- Chowalan Location within Iran
- Coordinates: 36°21′53″N 45°30′30″E﻿ / ﻿36.36472°N 45.50833°E
- Country: Iran
- Province: West Azerbaijan
- County: Mirabad
- District: Zab
- Rural District: Melkari-ye Sharqi

Population (2016)
- • Total: 100
- Time zone: UTC+3:30 (IRST)

= Chowalan =

Village in West Azerbaijan province, Iran

Chowalan (چوالان) (Note: Also romanized as Chowālān; also known as Chowlān) is a village in Melkari-ye Sharqi Rural District of Zab District in Mirabad County, West Azerbaijan province, Iran.

==Demographics==
===Population===
At the time of the 2006 National Census, the village's population was 128 in 17 households, when it was in Melkari Rural District (Note: Renamed Melkari-ye Gharbi Rural District) of Vazineh District (Note: Renamed the Central District of Mirabad County) in Sardasht County. The following census in 2011 counted 125 people in 20 households.

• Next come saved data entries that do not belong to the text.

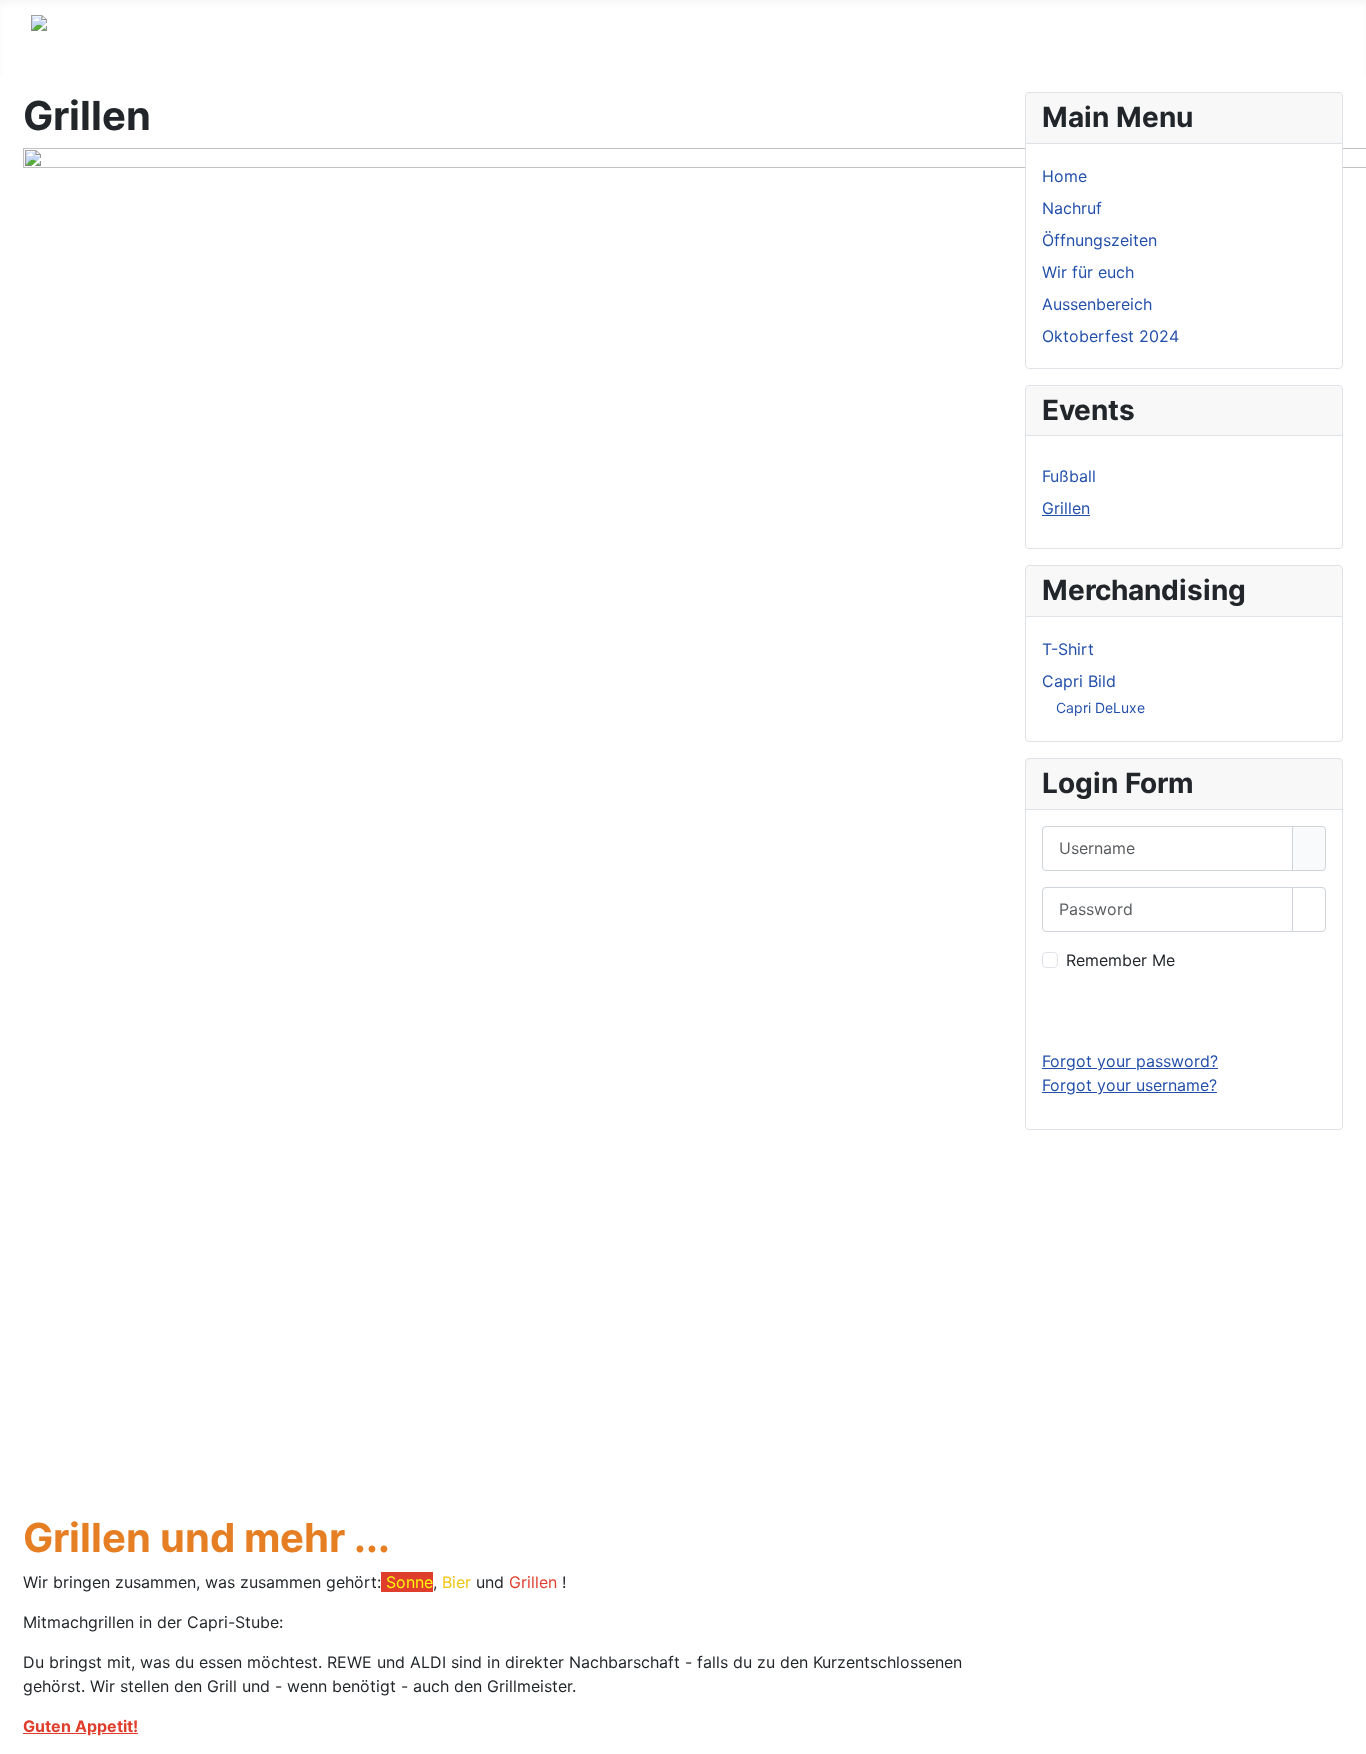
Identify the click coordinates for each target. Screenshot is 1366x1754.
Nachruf (1072, 208)
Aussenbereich (1097, 304)
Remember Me (1120, 960)
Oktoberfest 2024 (1110, 336)
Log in (1184, 1011)
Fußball (1069, 476)
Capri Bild (1079, 681)
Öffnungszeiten (1099, 240)
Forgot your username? (1129, 1085)
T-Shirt (1068, 649)
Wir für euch (1088, 272)
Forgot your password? (1130, 1061)
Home (1064, 176)
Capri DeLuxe (1100, 707)
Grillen (1066, 508)
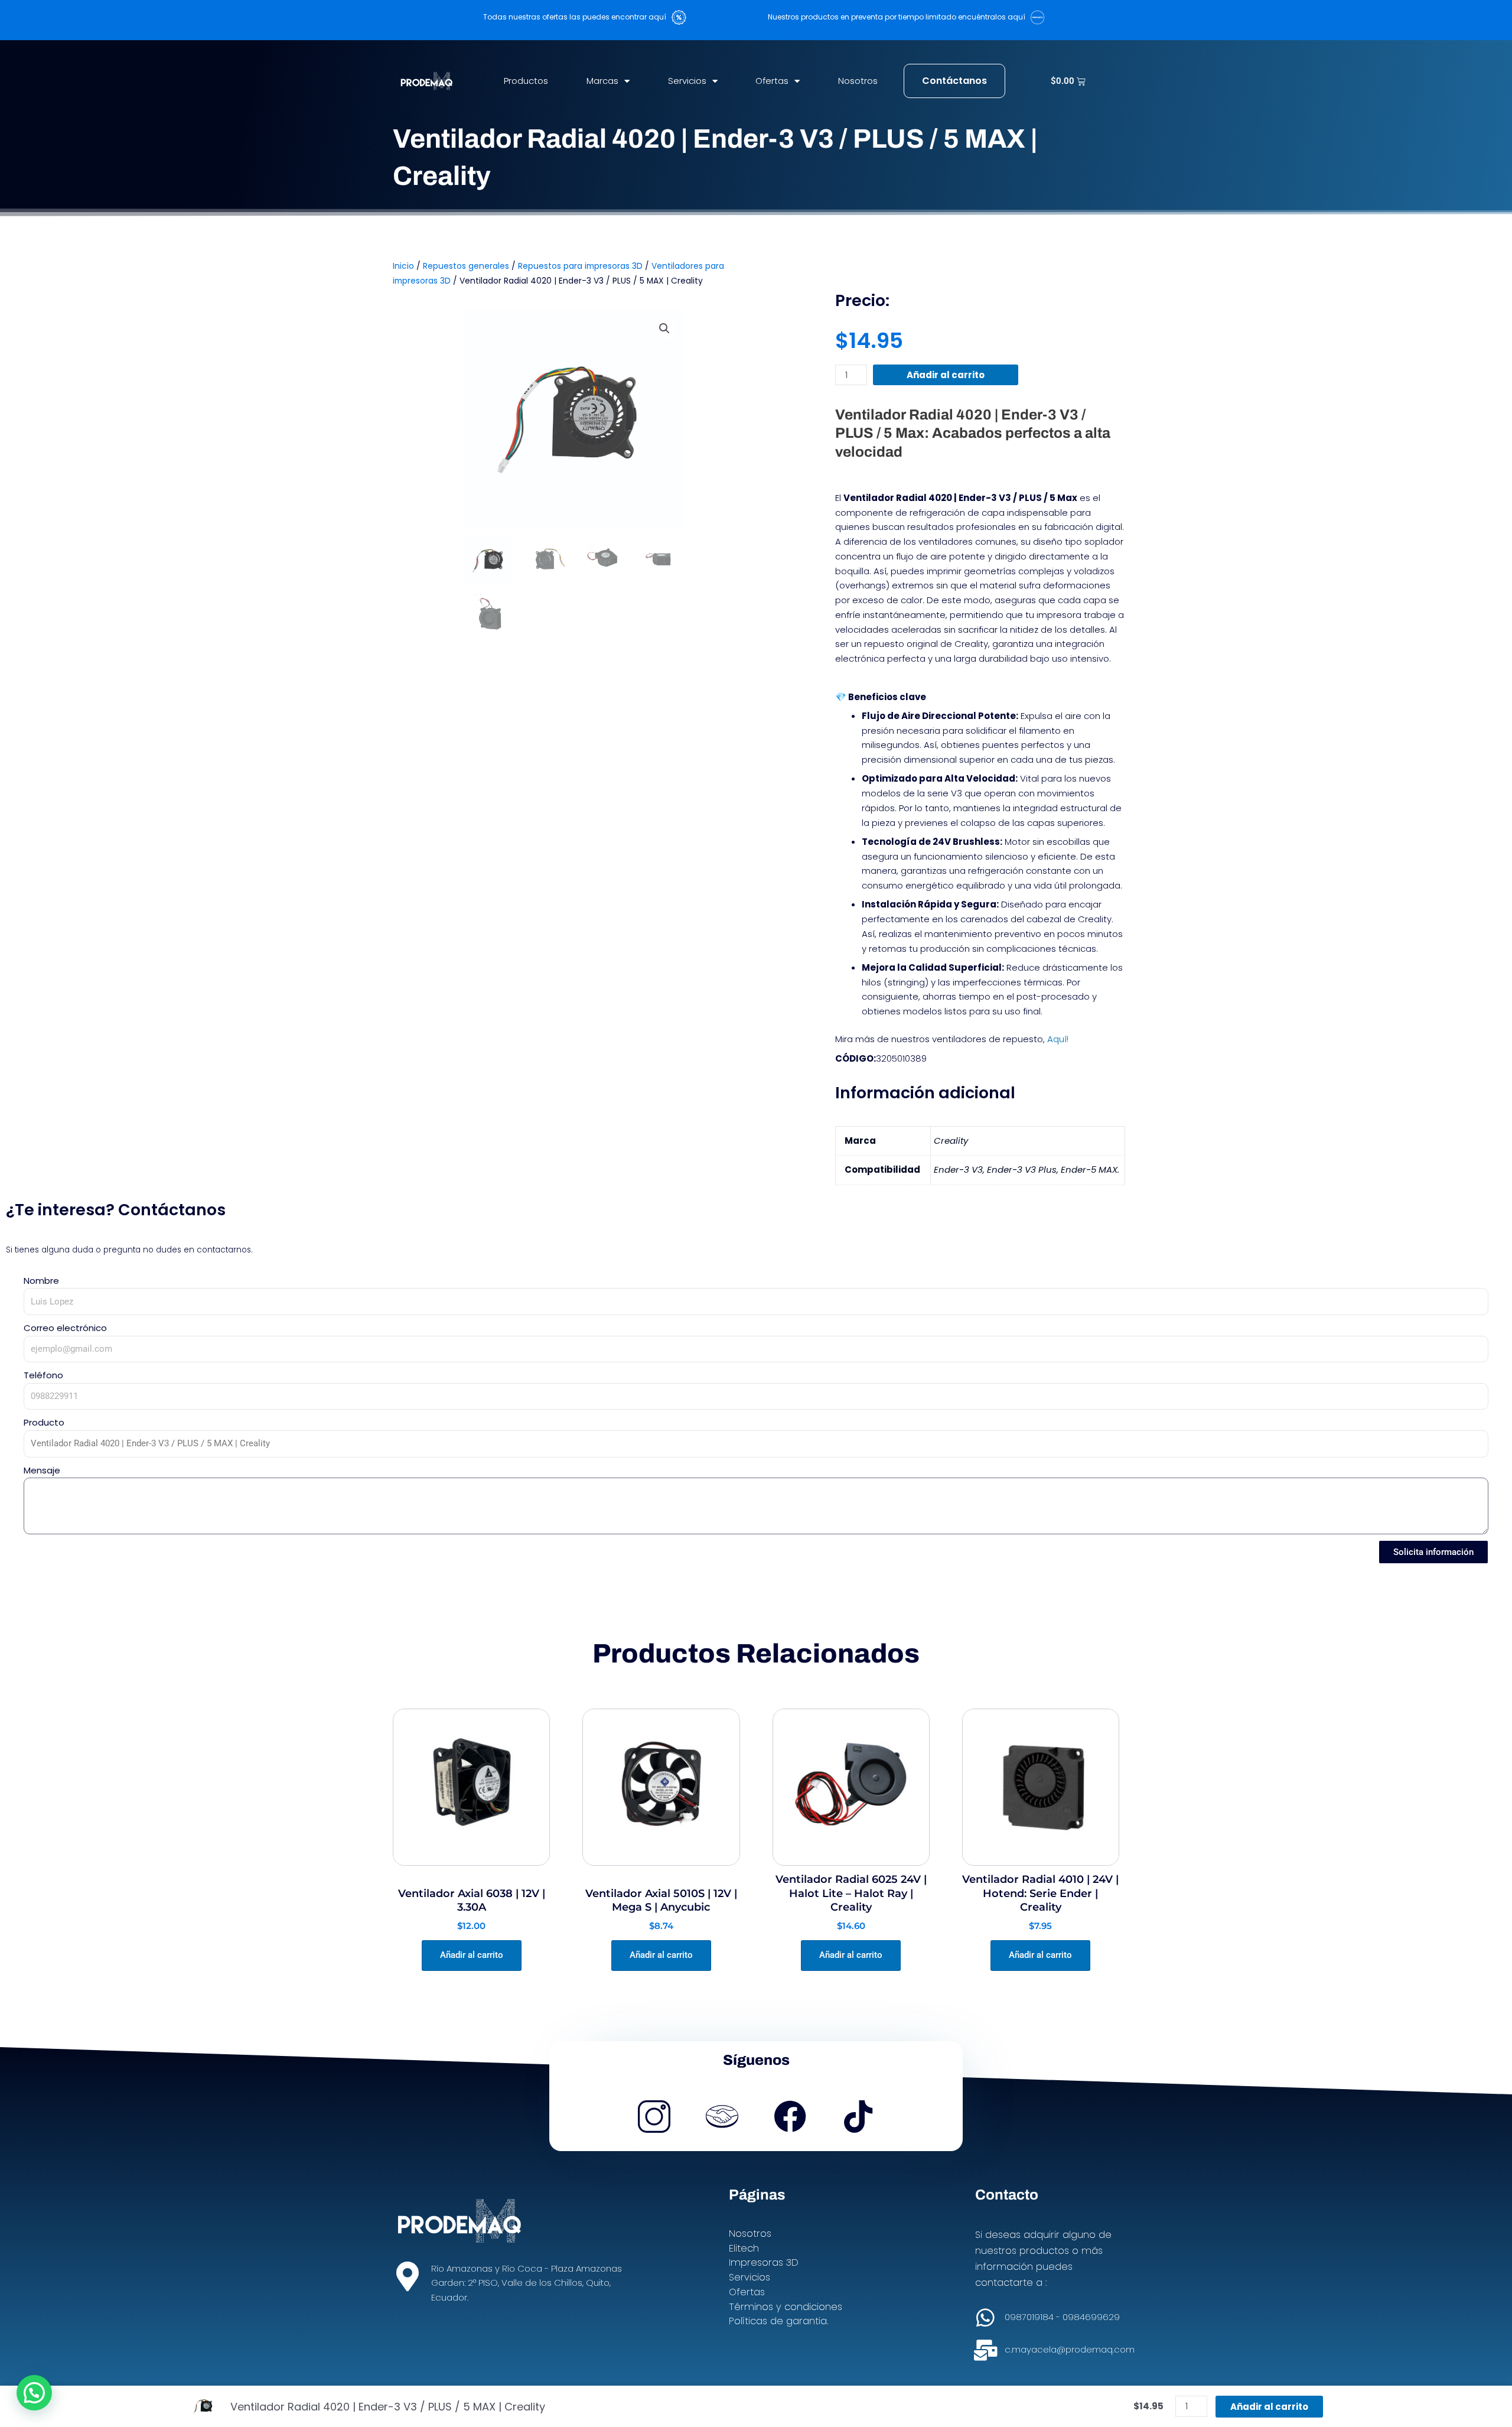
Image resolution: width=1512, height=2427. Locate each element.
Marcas (602, 80)
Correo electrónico (65, 1328)
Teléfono (43, 1375)
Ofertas (771, 80)
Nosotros (858, 80)
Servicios (687, 80)
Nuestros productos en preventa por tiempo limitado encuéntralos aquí (899, 17)
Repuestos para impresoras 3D (580, 266)
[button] (664, 328)
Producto (44, 1422)
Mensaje (42, 1470)
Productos (526, 80)
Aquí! (1057, 1039)
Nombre (41, 1280)
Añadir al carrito (946, 375)
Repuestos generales (466, 266)
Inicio (403, 266)
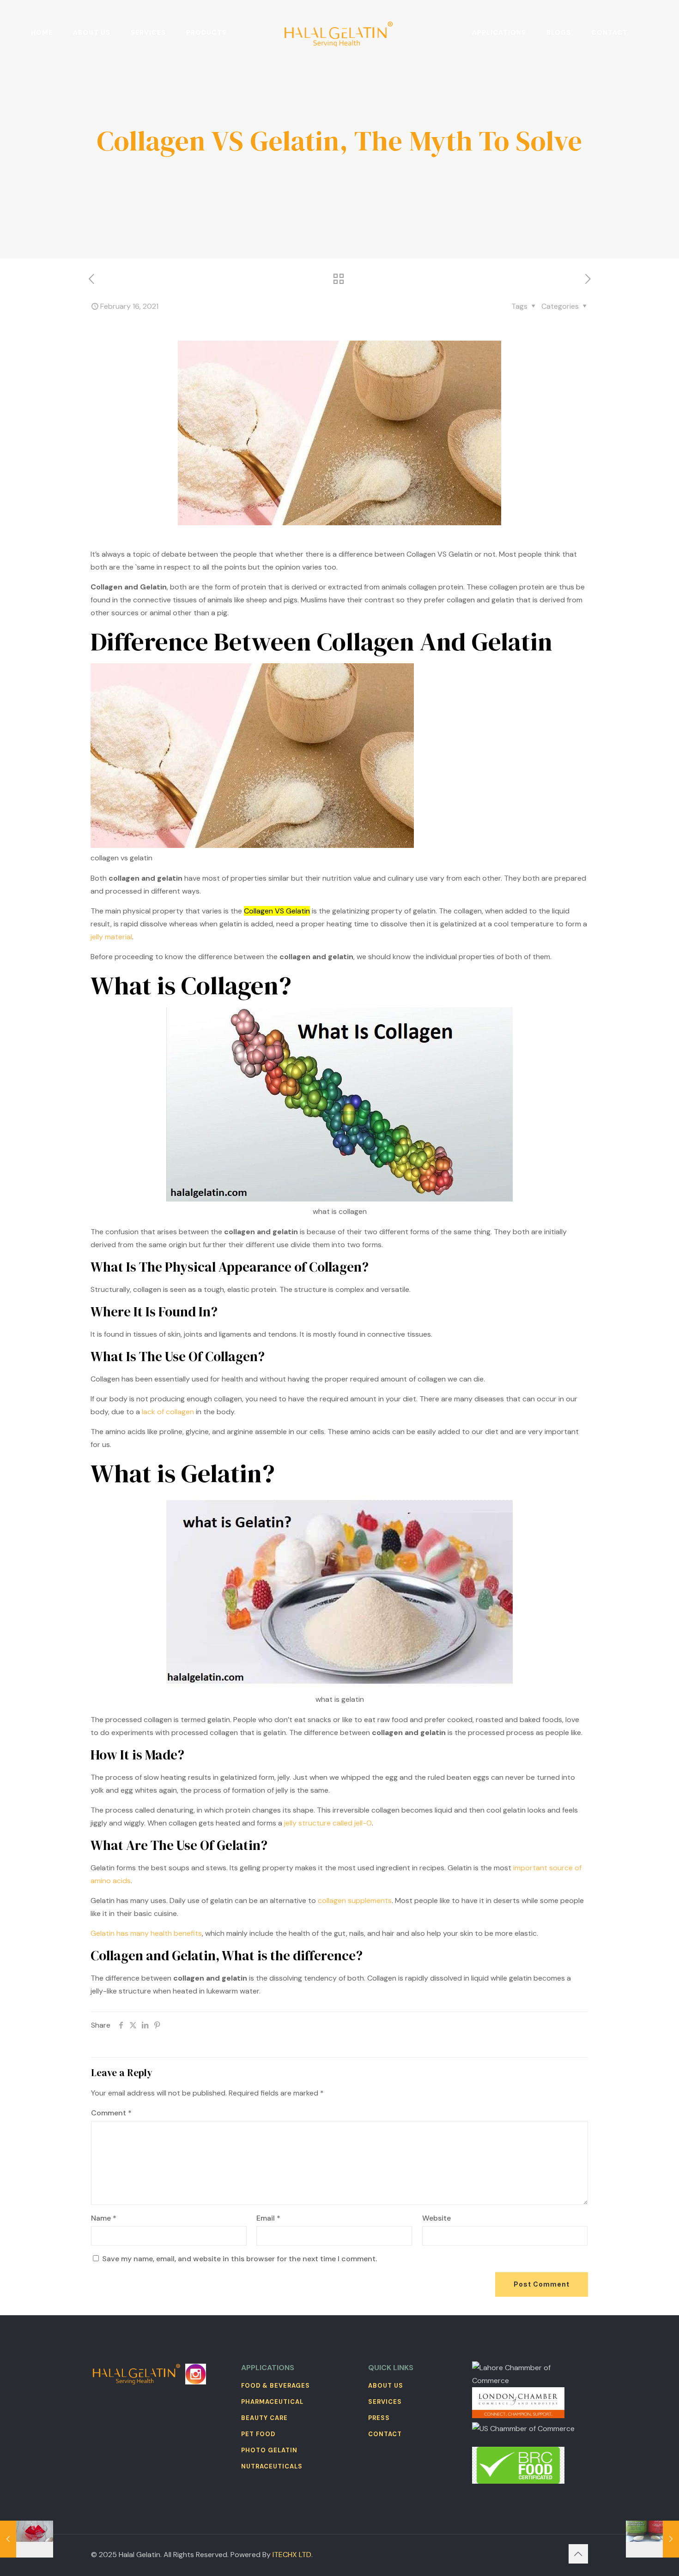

The 2016 census measured the population of the village as 100 people in 21 households.

In 2022, the district was separated from the county in the establishment of Mirabad County and renamed the Central District. The rural district was transferred to the new Zab District and renamed Melkari-ye Gharbi Rural District. Chowalan was transferred to Melkari-ye Sharqi Rural District created in the same district.